_WRITTEN PROBLEM 1_.
In the forum thread below, edit the passage from "Welcome to the Forum, Jason!" to "those Amish ghosts." so that "front yard" becomes "back yard", and give back the edited passage.

_EXTRACT TO READ_.
• • • •
# Hi From The Haunted Hayride Capital of The World Lancaster PA



## jasonswoods (Aug 6, 2009)

Hi Everyone,

This is a great forum and today was our first chilly day especially for the last day of August.

The kids went back to school and now time to get started turning our attention to the best time of the year for haunting.

Do many of you that have a haunted attraction start in early Sept and if so has the response been good? 

Thanks,
Zeb


----------



## Fiend4Halloween (Aug 28, 2008)

Greetings jasonswoods, and welcome to a great forum!


----------



## sharpobject (May 7, 2008)

Hi and welcome !!! It's always nice to welcome a fellow PA-er.


----------



## Lady Nyxie (Aug 30, 2006)

Welcome fellow Pennsylvanian!


----------



## IMU (Apr 8, 2009)

Hello and Welcome!


----------



## RoxyBlue (Oct 6, 2008)

Welcome to the Forum, Jason! We confine our "haunt" to the front yard and wait until October for it


----------



## Spooky1 (Aug 25, 2008)

Welcome to the forum, Zeb. Watch out for those Amish ghosts.


----------



## scareme (Aug 29, 2006)

Hi and welcome to the forum. Sorry, I don't start til Oct. either. What kind of haunted attraction do you do?


----------



## Psyc0 Walrus (Sep 1, 2009)

*Hello!*

Hello!

Where is your haunt located? I am on the border of PA and OH so is it near there? I'm always up for checking out haunts!


----------



## Vlad (Aug 2, 2005)

Welcome to the forum


----------



## Joiseygal (Sep 3, 2008)

Welcome to the forum Jasonwoods. I went to a haunted hayride near Lancaster last year called Fields of Screams and I have to say it was awesome! I hope you enjoy the forum. Oh and I have props all over my basement, but I don't set up until October 1st.


----------



## Devils Chariot (May 23, 2007)

happy birthday Tim!


----------



## spideranne (Jul 17, 2006)

Welcome!


----------



## Death's Door (Mar 22, 2006)

Hello and welcome to the forum!!!!


----------



## pyro (Oct 7, 2006)




----------



## ScreamingScarecrow (Oct 1, 2008)

Welcome Aboard!!
Hope you have a Sinister Season!!


----------
• • • •
_PROVIDED ENTRIES_.
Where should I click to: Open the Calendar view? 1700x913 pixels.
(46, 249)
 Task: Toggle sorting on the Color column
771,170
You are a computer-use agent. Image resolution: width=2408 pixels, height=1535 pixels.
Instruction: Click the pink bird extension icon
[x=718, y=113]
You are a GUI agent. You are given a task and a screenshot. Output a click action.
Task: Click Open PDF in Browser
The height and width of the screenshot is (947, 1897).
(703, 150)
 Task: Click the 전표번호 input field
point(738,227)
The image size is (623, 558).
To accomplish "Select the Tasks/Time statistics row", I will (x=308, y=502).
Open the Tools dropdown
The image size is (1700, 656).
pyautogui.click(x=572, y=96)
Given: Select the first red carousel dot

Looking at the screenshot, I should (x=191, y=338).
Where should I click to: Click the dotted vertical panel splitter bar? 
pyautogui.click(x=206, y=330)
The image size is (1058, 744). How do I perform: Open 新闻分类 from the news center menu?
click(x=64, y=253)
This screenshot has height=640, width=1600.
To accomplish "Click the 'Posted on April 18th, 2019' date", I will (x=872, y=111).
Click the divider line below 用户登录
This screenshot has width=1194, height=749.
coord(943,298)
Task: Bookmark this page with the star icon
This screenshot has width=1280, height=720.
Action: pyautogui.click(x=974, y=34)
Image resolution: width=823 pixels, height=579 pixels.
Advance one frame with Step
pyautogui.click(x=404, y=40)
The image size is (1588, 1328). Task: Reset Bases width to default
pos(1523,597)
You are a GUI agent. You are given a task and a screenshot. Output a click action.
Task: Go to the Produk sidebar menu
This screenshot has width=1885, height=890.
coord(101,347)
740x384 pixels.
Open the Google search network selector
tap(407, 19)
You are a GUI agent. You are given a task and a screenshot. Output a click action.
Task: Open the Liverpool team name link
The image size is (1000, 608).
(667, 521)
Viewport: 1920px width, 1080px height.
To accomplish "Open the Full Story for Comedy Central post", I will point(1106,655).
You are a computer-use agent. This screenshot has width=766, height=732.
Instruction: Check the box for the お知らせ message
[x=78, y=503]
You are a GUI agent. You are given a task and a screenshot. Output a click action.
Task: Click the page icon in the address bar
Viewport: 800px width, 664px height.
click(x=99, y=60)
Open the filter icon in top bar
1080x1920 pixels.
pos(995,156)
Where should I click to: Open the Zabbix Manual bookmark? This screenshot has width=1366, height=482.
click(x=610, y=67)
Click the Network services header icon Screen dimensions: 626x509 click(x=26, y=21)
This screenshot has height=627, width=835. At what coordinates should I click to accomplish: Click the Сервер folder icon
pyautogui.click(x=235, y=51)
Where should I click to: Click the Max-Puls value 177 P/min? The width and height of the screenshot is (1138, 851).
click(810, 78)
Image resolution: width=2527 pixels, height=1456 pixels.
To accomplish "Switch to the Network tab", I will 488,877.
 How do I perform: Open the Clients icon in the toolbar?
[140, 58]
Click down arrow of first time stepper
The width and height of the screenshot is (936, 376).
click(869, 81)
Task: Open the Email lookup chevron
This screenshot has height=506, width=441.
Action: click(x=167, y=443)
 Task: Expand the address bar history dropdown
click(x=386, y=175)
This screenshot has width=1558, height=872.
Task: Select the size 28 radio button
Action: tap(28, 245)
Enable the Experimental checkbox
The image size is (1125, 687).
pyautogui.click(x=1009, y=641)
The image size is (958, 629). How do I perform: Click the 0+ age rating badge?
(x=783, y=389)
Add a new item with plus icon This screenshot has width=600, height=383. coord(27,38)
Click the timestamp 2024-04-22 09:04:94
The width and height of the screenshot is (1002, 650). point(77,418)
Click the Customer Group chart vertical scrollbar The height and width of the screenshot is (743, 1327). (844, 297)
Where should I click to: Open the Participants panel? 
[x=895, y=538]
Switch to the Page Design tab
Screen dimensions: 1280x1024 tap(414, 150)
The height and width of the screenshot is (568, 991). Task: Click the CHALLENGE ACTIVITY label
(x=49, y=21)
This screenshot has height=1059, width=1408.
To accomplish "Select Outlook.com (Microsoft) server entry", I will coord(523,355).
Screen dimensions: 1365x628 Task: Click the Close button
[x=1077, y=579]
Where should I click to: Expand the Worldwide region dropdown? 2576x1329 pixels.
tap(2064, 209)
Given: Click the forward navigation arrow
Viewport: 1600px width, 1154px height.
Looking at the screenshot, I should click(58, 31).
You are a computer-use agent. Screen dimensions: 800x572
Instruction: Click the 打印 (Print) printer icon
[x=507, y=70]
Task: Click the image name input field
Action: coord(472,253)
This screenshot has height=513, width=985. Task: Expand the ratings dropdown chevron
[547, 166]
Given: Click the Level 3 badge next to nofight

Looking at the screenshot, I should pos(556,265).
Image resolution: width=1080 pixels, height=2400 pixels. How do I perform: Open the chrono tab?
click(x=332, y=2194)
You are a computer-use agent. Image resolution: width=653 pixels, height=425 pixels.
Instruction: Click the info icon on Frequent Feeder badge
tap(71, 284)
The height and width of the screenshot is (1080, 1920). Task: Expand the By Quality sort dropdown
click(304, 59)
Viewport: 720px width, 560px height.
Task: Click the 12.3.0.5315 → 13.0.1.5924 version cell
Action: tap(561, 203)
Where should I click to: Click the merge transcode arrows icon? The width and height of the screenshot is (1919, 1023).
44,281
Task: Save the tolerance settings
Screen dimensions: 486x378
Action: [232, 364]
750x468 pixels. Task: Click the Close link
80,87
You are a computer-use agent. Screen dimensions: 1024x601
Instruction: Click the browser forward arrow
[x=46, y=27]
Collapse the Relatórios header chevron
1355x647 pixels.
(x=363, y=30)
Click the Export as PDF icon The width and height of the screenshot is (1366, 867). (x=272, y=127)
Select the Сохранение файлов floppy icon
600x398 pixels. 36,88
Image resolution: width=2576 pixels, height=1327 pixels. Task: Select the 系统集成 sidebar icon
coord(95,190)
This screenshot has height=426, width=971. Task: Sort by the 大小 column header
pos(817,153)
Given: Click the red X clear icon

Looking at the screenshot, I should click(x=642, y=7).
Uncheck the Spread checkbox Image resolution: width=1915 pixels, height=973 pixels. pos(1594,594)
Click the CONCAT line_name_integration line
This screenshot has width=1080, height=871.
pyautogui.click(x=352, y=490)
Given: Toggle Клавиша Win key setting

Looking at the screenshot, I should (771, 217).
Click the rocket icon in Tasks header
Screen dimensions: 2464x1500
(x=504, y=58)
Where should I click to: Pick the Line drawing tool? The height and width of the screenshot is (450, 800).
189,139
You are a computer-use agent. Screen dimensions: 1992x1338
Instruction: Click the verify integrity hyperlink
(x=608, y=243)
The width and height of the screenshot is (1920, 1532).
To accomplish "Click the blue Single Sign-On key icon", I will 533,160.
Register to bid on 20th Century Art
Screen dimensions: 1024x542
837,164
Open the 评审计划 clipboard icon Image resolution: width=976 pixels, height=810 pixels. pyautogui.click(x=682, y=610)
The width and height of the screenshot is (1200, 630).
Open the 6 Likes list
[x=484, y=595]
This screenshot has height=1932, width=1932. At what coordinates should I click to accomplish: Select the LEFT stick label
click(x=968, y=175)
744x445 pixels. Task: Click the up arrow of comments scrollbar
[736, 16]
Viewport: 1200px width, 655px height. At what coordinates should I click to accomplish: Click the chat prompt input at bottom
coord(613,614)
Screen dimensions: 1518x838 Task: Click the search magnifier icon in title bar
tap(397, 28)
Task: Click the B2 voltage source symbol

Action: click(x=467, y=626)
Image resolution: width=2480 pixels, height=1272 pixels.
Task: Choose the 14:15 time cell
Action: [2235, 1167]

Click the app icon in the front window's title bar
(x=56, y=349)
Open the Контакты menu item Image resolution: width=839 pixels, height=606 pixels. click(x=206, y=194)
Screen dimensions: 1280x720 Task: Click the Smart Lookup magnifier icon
• • • •
_WRITTEN PROBLEM 2_.
Retype the rows above, from their very first line to the line with "point(738,227)", with nothing changed.

_FULL OUTPUT 1_.
Welcome to the Forum, Jason! We confine our "haunt" to the back yard and wait until October for it


----------



## Spooky1 (Aug 25, 2008)

Welcome to the forum, Zeb. Watch out for those Amish ghosts.

_FULL OUTPUT 2_.
Where should I click to: Open the Calendar view? 1700x913 pixels.
(46, 249)
 Task: Toggle sorting on the Color column
771,170
You are a computer-use agent. Image resolution: width=2408 pixels, height=1535 pixels.
Instruction: Click the pink bird extension icon
[x=718, y=113]
You are a GUI agent. You are given a task and a screenshot. Output a click action.
Task: Click Open PDF in Browser
The height and width of the screenshot is (947, 1897).
(703, 150)
 Task: Click the 전표번호 input field
point(738,227)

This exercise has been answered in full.